Entries taken from a collection >>
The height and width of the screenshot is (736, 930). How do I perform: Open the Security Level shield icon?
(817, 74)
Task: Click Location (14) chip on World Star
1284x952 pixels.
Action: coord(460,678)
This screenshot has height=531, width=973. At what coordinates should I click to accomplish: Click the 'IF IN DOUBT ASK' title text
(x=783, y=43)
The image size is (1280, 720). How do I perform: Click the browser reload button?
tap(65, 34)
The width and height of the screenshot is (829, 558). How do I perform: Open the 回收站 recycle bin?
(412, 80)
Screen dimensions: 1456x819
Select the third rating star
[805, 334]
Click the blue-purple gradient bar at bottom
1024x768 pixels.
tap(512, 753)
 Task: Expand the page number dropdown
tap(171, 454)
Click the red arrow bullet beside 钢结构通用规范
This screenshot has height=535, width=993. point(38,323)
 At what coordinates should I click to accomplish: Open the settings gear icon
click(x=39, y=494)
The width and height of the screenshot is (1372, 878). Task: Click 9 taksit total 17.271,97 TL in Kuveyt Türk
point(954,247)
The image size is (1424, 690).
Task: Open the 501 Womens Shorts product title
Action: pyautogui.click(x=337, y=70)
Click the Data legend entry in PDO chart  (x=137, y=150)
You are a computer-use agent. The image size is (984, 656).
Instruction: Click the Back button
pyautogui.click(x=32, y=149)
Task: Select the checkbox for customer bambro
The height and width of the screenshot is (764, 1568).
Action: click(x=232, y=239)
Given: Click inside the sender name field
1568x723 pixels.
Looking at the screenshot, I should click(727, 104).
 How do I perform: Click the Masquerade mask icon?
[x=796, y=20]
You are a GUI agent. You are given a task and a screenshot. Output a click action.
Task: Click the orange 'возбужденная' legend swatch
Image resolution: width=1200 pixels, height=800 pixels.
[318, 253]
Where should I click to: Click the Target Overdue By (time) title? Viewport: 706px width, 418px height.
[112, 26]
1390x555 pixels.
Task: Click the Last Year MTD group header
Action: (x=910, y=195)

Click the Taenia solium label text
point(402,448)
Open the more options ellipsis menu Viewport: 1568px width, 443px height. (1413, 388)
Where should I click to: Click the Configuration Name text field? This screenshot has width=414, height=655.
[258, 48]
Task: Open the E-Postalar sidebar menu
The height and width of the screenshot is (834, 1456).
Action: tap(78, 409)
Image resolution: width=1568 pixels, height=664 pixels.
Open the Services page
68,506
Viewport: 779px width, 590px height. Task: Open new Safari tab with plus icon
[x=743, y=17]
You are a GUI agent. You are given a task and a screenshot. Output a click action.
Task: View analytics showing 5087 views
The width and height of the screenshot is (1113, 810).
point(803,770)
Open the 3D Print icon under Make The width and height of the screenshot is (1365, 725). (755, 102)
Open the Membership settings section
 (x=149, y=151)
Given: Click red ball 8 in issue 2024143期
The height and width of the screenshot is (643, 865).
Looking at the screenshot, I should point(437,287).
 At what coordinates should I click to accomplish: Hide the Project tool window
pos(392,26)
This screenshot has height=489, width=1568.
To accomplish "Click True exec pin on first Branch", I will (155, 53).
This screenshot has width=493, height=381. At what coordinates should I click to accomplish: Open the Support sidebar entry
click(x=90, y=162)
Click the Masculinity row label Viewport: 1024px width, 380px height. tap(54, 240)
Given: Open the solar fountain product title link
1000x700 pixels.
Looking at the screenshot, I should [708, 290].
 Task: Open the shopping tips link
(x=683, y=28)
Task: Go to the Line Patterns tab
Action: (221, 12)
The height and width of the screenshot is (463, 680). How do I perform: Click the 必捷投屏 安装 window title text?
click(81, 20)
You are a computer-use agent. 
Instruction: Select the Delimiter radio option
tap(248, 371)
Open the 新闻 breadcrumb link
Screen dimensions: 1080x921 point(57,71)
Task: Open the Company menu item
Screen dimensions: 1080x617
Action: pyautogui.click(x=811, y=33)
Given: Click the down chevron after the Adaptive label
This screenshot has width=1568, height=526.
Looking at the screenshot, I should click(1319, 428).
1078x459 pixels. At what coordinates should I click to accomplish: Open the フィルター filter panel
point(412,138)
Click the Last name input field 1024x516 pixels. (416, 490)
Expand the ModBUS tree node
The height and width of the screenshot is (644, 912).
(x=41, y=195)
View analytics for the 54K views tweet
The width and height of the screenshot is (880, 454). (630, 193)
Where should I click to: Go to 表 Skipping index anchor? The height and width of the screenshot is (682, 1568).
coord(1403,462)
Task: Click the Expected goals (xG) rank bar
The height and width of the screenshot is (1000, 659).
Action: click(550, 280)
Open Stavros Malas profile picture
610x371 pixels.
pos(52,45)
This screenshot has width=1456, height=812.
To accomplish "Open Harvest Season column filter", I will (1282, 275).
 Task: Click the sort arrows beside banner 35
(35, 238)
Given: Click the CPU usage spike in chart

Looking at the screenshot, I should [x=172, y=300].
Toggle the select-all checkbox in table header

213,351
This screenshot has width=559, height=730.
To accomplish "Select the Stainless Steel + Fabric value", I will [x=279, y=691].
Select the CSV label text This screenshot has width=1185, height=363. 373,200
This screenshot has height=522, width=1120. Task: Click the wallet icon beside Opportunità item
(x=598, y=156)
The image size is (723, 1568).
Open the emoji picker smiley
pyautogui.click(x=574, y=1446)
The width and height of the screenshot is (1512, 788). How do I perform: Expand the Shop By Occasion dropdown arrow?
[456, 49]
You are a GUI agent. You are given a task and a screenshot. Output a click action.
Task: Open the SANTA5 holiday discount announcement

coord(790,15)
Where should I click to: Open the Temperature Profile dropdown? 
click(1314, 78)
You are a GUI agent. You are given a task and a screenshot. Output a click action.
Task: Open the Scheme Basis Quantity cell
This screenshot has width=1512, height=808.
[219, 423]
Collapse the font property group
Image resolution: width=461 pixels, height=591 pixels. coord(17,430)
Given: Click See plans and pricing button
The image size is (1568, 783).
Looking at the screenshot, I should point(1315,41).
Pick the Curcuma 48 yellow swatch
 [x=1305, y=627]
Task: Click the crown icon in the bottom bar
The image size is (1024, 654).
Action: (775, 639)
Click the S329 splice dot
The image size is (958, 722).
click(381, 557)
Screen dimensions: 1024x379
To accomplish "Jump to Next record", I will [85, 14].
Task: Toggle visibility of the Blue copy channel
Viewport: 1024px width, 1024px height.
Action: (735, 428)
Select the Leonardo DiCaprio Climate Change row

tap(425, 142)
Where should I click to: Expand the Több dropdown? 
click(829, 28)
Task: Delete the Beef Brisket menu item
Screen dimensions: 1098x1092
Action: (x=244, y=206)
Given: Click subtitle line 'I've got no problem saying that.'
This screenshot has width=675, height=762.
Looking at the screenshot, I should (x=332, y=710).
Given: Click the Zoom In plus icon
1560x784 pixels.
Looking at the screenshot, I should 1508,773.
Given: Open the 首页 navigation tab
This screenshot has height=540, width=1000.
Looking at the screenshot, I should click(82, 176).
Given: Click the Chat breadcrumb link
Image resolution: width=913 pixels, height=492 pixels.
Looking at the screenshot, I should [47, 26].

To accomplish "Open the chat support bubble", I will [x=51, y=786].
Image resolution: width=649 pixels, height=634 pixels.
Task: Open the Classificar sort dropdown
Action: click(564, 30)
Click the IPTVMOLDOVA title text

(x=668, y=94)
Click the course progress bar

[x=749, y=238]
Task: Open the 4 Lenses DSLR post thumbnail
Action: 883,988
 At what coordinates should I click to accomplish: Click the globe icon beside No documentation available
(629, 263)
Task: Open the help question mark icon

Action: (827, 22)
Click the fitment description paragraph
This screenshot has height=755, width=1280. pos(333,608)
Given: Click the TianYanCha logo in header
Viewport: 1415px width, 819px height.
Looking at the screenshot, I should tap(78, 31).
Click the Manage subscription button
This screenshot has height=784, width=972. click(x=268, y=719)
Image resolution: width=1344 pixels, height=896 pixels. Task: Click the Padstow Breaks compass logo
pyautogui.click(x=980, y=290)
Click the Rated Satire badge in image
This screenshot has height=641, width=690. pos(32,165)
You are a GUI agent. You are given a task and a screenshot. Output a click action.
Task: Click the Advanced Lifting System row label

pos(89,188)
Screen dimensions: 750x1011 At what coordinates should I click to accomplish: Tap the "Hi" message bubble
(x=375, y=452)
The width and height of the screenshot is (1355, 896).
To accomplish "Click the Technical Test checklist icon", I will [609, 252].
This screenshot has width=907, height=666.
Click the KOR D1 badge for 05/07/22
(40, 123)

What is asked >> Present everything from the start of the listing down to the line containing "click(x=39, y=494)", both ends included, as a numbered list, leaving out any blank lines.

Answer to this problem >>
1. The height and width of the screenshot is (736, 930). How do I perform: Open the Security Level shield icon?
2. (817, 74)
3. Task: Click Location (14) chip on World Star
4. 1284x952 pixels.
5. Action: coord(460,678)
6. This screenshot has height=531, width=973. At what coordinates should I click to accomplish: Click the 'IF IN DOUBT ASK' title text
7. (x=783, y=43)
8. The image size is (1280, 720). How do I perform: Click the browser reload button?
9. tap(65, 34)
10. The width and height of the screenshot is (829, 558). How do I perform: Open the 回收站 recycle bin?
11. (412, 80)
12. Screen dimensions: 1456x819
13. Select the third rating star
14. [805, 334]
15. Click the blue-purple gradient bar at bottom
16. 1024x768 pixels.
17. tap(512, 753)
18.  Task: Expand the page number dropdown
19. tap(171, 454)
20. Click the red arrow bullet beside 钢结构通用规范
21. This screenshot has height=535, width=993. point(38,323)
22.  At what coordinates should I click to accomplish: Open the settings gear icon
23. click(x=39, y=494)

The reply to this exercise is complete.